Stratégies opposées pour convaincre les militants
Les deux camps ont déployé des stratégies distinctes pour atteindre cet objectif. Pour Laurent Wauquiez, l’effort de terrain a été essentiel, multipliant les réunions et les rencontres pour séduire de nouveaux militants. Eric Pauget, soutien de Wauquiez, estime que la campagne intensive de meetings a permis d’attirer beaucoup de personnes, particulièrement en région Auvergne-Rhône-Alpes, le fief du candidat. Wauquiez a misé sur une mobilisation active et une présence sur le terrain pour consolider son réseau d’adhérents.

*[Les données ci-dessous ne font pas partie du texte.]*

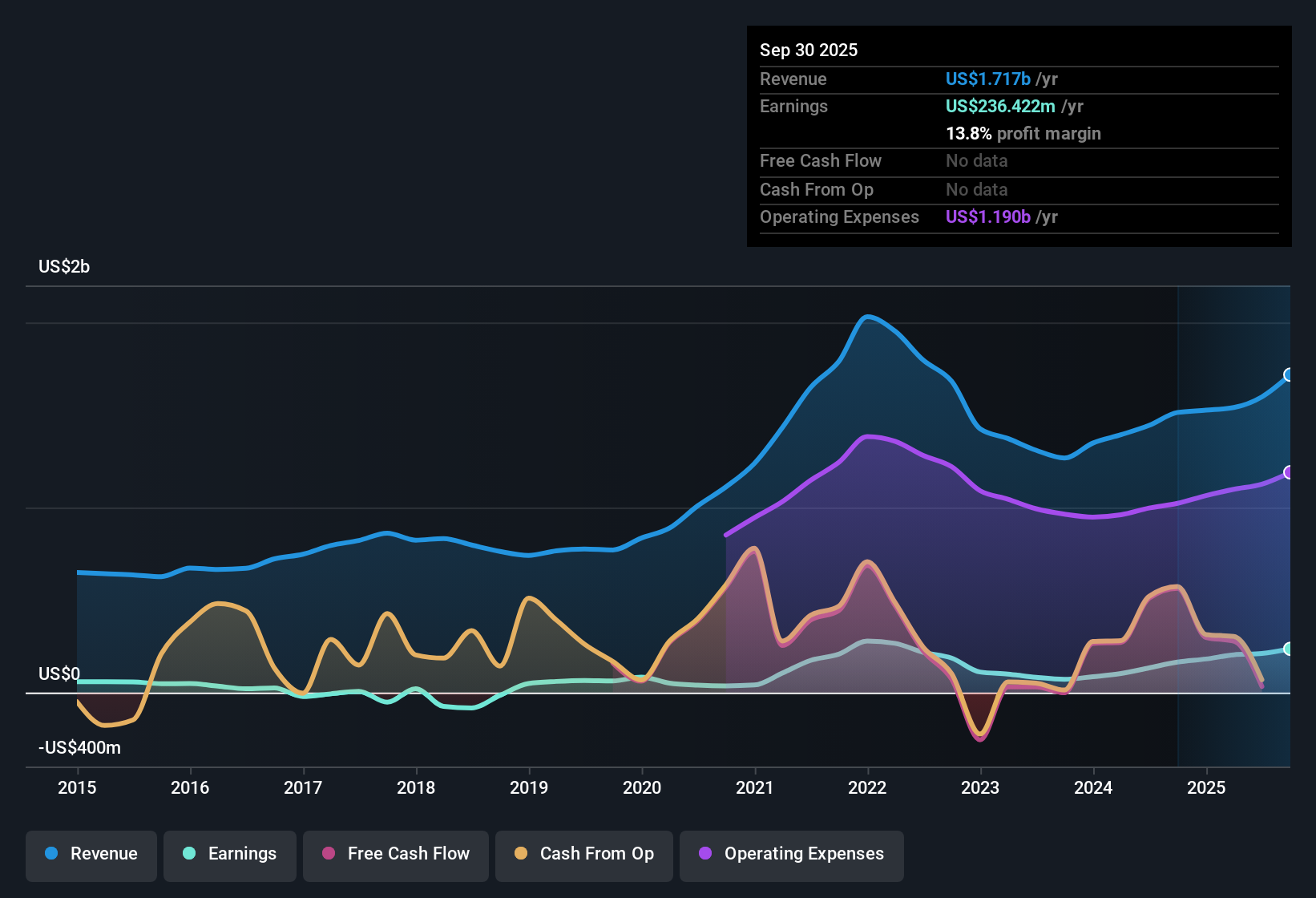Select the 2015 year label on axis

pos(76,788)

Du côté de Bruno Retailleau, la stratégie de « faire de la carte » a également été mise en place, avec une approche plus centrée sur les appels téléphoniques et la réactivation des anciens militants. Marc-Philippe Daubresse, proche de Retailleau, souligne que cette méthode a permis de fédérer de nombreux sympathisants historiques du parti, notamment dans des zones comme le Nord. La dynamique de campagne semble en faveur de Retailleau, notamment dans les régions où son action ministérielle est perçue comme un gage de sérieux et de stabilité.

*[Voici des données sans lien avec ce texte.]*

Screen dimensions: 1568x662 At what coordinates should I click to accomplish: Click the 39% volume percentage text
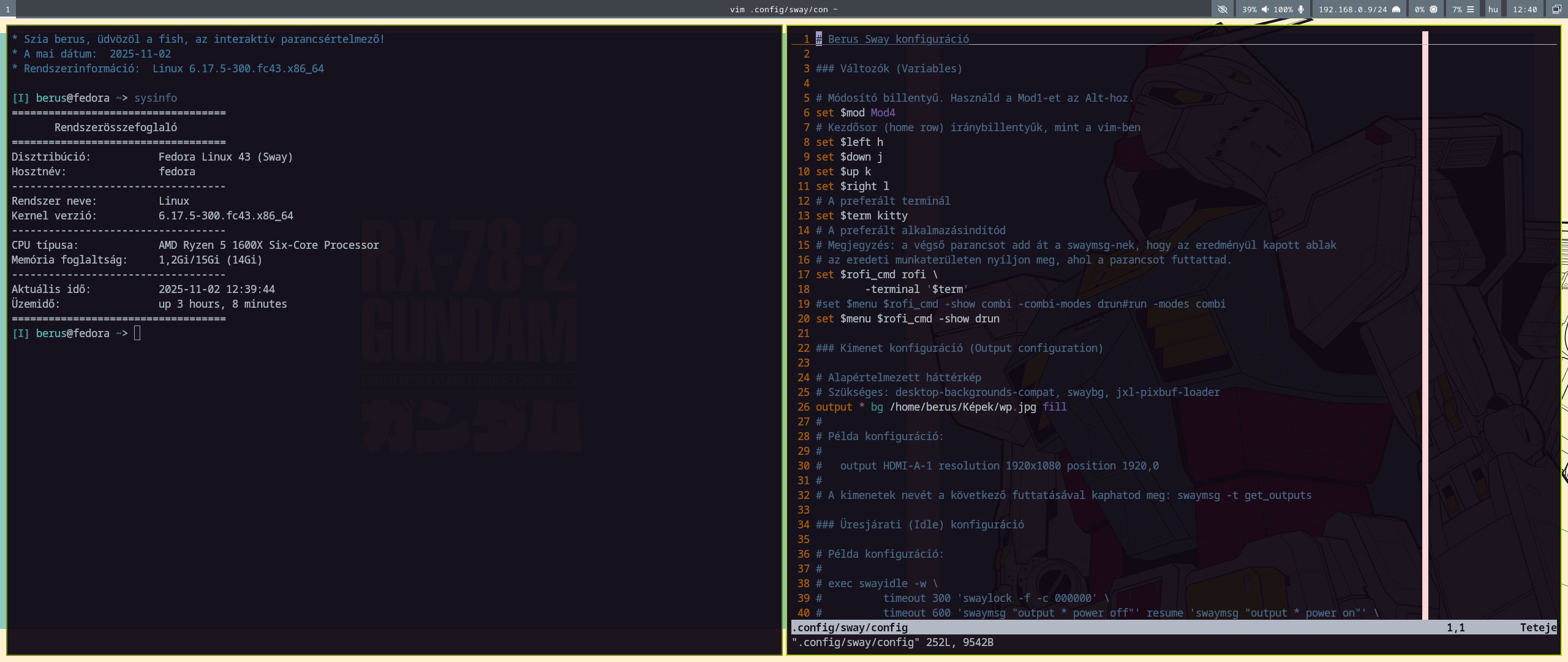click(1249, 9)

Les chiffres d’adhésions ne mentent pas : l’Île-de-France et Auvergne-Rhône-Alpes dominent les classements. Ces deux régions représentent près de 40 % des nouveaux membres inscrits, ce qui pourrait faire pencher la balance en faveur de l’un ou l’autre des candidats. Si l’Île-de-France semble offrir un terrain favorable à Retailleau, le terrain de Wauquiez semble solide dans sa région historique. Mais au-delà des chiffres, la capacité des candidats à convertir ces nouveaux membres en votants sera essentielle pour remporter la présidence.
Enfin, cette explosion des adhésions s’avère être une bonne nouvelle pour les finances des Républicains, qui devraient encaisser près de 2 millions d’euros grâce aux cotisations des nouveaux membres. Si cette hausse est avant tout un signe d’engouement pour les idées de droite, elle représente également un enjeu crucial pour les candidats en lice. La question reste donc de savoir si cet élan pourra se traduire par une réelle victoire lors du vote final du 17 mai.